Can everyone be an expert?
The iconic venture capitalist Marc Andreessen frames expertise as knowledge you can absorb from reading books, tutoring, and of course AI teaching you nowadays. I disagree.
Real expertise is learned from consequences. Most of the time, these consequences are failures, redos, and the hard judgment calls about when to push forward and when to let go. AI has read everything but experienced nothing. It has never felt the weight of a decision gone wrong.
The “superpowered individual” who skips the consequences is just an intern who learns by mimicking. That’s what AI is today. A very good mimic. And mimics fool people who've never seen the real thing.
There is a dark side of AI democratization that Andreessen completely misses. When a project manager with no design background uses AI to “become a designer,” they lack the trained eye to see what’s wrong. The AI output looks polished. The gradients are smooth. The spacing seems fine. They have no frame of reference for what “great” looks like versus a pre-trained “competent template.”
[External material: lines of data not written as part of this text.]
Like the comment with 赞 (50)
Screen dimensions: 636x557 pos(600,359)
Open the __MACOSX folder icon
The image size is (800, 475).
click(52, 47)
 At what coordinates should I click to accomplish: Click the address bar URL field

The expert designer sees: wrong visual hierarchy, derivative aesthetic, accessibility failures, brand inconsistency, layers of cognitive evaluation based on real experience.
The AI-empowered non-expert sees: “Wow, this is nice and this would have taken me hours.”
The Expertise Inversion
Andreessen argues AI makes everyone an expert. The opposite is true. AI makes everyone dependent.
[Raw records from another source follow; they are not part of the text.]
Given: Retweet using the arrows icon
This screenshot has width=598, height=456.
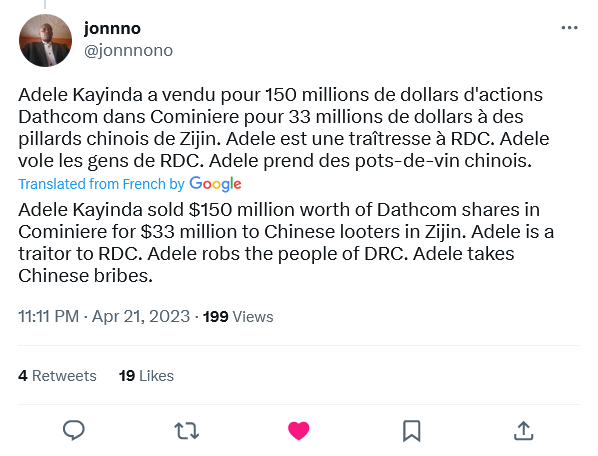Looking at the screenshot, I should (186, 431).
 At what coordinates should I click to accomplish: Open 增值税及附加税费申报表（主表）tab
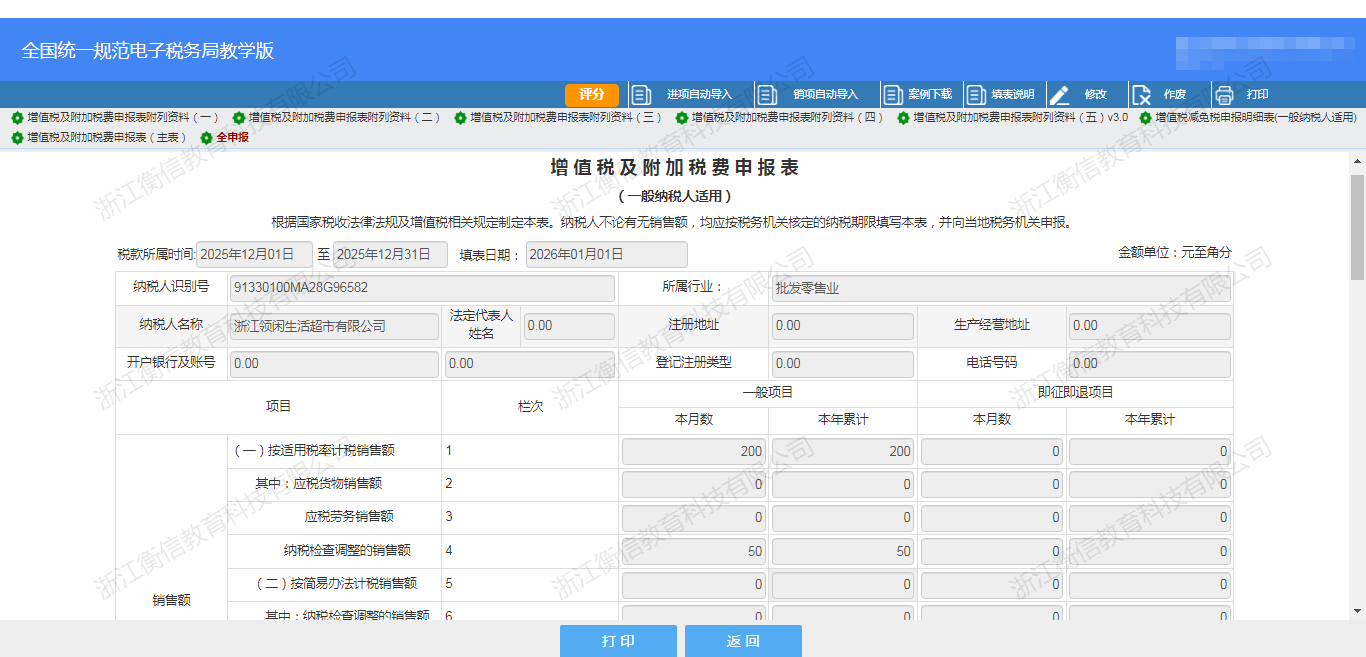107,138
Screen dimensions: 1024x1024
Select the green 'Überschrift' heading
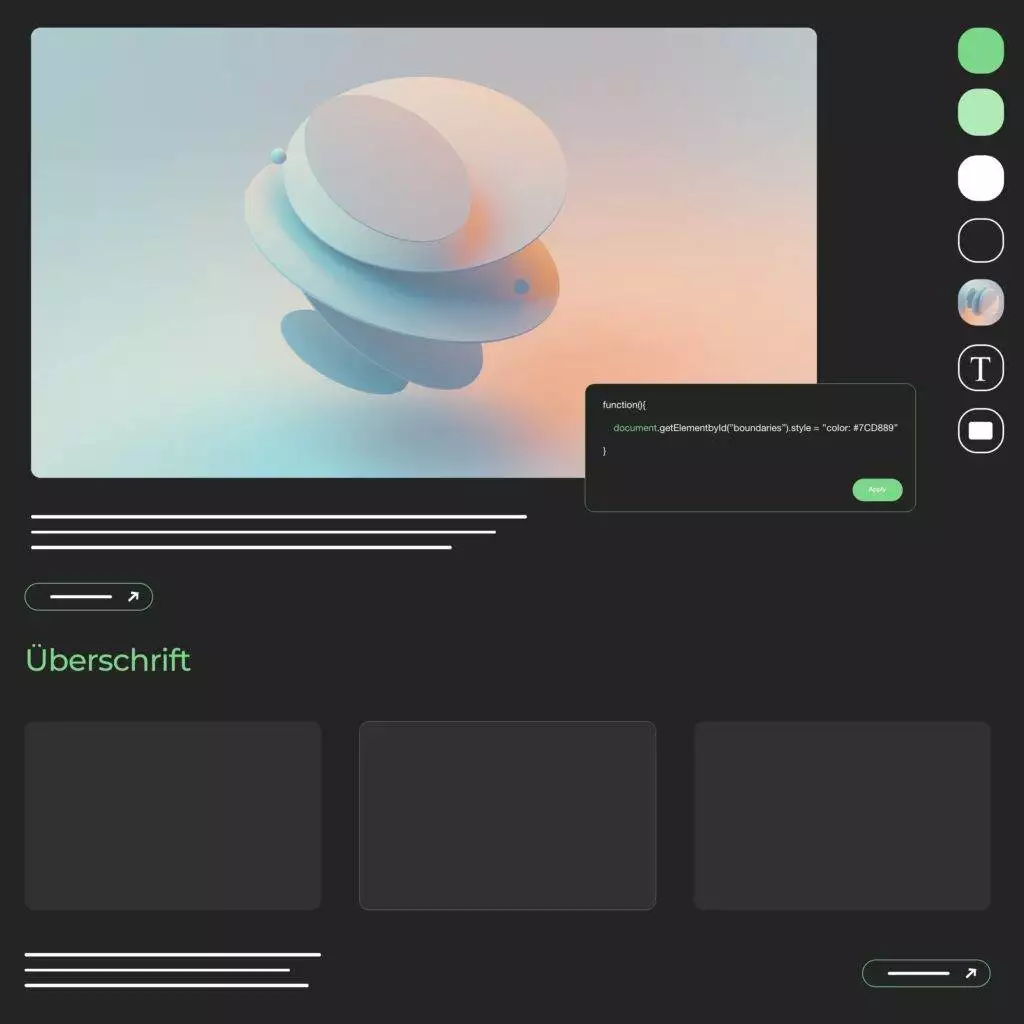(108, 660)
When you outsource thinking, you stop learning how to think. The person who once struggled through a problem like making mistakes, hitting walls, developing judgment now skips straight to the answer. They get the output without building the circuitry to evaluate it.
Here’s the trap: an AI user without domain expertise prompts with common sense, intuition, or worse — misunderstanding. The AI responds confidently. It always responds confidently. The user has no basis to verify if the answer is correct, hallucinated, outdated, or subtly wrong in ways that only matter when the work ships.
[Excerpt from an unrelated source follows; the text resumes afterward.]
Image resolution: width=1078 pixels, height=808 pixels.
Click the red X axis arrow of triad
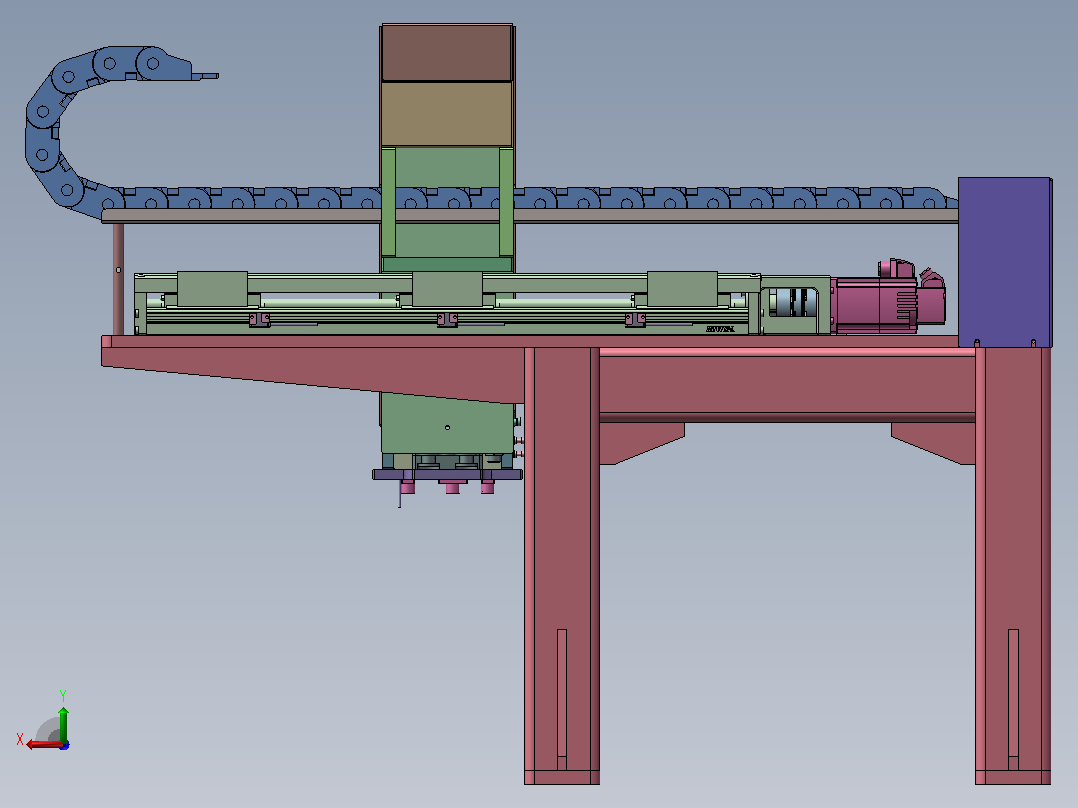(x=43, y=745)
This is the Evaluation Paradox. You need expertise to assess whether AI gave you expertise. Without it, you’re not collaborating with intelligence. You’re trusting a stranger’s homework.
The danger is real. Wrong answers delivered with confidence look identical to right answers delivered with confidence. Only the expert can tell them apart.
We think our problem is thinking — too slow, too hard, too much effort. So we outsource it. But the problem was never thinking. The problem is stopping.
Can you be an expert?
Yes. Anyone can be an expert. This is how humans have always worked. We learn, we practice, we fail, we adjust. That process hasn’t changed.
Andreessen sees AI as a teacher delivering knowledge. But most AI users today aren’t learning. They’re chatting to get fast answers, then moving on. Hit and run. This builds nothing.
There is a better way. Just as AI foundation models require training on structured data, humans need foundational training too. Before we can use AI properly at work, we need to understand our own data, recognise the glitches in our workflows, and know what good output actually looks like.
This is where real domain experts matter — not as gatekeepers, but as guides. Learning happens in the interaction with people who have lived the consequences, not in quick chats with machines that haven’t.
AI can accelerate expertise. But it cannot replace the foundation. Skip the foundation, and you’re not building expertise. You’re collecting answers you can’t verify.